= La consigne =
Réécrivez toutes les lignes des entrées sous forme de tableau Markdown à deux colonnes, « N° » pour le numéro de ligne et « Ligne » pour son texte, en omettant les lignes vides.

= Entrées de positions cibles =
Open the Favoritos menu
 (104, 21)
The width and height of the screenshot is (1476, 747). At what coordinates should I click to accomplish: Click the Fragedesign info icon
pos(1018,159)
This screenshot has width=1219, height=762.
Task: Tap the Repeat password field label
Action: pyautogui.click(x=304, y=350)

= Résultat obtenu =
| N° | Ligne |
|---|---|
| 1 | Open the Favoritos menu |
| 2 |  (104, 21) |
| 3 | The width and height of the screenshot is (1476, 747). At what coordinates should I click to accomplish: Click the Fragedesign info icon |
| 4 | pos(1018,159) |
| 5 | This screenshot has width=1219, height=762. |
| 6 | Task: Tap the Repeat password field label |
| 7 | Action: pyautogui.click(x=304, y=350) |